## Your goal:
From the line containing "The width and height of the screenshot is (2576, 1406)." down to the final entry below, restate each line word for word.

## Entries provided:

━━━━━━━━━━━━━━━━━━━━

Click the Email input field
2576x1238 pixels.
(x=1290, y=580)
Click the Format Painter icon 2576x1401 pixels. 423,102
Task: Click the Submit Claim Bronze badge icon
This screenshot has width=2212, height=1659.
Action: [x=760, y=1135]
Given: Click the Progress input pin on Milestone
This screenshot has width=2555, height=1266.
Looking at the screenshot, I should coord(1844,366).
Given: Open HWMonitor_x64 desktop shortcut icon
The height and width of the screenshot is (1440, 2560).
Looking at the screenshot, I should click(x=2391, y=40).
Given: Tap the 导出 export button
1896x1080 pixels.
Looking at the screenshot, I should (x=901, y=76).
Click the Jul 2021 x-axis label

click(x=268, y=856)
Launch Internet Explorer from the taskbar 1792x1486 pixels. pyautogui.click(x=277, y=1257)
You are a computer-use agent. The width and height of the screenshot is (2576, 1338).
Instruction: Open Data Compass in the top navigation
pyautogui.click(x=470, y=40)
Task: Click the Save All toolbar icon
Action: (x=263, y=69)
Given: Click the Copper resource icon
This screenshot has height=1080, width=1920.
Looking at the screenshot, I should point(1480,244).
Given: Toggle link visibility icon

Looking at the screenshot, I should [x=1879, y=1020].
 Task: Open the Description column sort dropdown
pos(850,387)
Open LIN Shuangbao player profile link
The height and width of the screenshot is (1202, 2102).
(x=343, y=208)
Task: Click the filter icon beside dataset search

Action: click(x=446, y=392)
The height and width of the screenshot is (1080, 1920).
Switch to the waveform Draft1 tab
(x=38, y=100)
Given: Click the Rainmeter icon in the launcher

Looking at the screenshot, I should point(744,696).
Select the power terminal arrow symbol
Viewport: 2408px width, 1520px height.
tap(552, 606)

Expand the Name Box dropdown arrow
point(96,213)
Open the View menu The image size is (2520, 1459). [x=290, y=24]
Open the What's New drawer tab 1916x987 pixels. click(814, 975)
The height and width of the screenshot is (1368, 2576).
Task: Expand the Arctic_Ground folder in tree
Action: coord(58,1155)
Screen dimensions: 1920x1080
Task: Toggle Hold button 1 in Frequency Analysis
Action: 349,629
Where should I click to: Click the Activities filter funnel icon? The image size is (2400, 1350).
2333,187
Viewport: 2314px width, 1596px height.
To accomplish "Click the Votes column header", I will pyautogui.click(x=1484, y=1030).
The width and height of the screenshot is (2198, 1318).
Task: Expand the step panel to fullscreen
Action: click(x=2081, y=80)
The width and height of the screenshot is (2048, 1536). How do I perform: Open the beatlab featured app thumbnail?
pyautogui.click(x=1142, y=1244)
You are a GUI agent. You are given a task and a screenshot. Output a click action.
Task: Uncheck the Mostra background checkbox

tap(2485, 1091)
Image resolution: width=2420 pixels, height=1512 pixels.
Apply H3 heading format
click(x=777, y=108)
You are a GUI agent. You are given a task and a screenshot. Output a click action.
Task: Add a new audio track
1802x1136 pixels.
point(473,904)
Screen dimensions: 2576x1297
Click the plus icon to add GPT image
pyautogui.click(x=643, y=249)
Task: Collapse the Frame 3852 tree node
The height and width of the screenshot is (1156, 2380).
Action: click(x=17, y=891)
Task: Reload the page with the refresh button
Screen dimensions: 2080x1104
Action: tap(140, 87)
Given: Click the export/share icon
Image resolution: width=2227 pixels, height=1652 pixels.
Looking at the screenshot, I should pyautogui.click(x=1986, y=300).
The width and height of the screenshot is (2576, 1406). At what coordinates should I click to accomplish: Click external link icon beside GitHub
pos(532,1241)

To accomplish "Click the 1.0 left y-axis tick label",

━━━━━━━━━━━━━━━━━━━━

## Written answer:
The width and height of the screenshot is (2576, 1406). At what coordinates should I click to accomplish: Click external link icon beside GitHub
pos(532,1241)

To accomplish "Click the 1.0 left y-axis tick label",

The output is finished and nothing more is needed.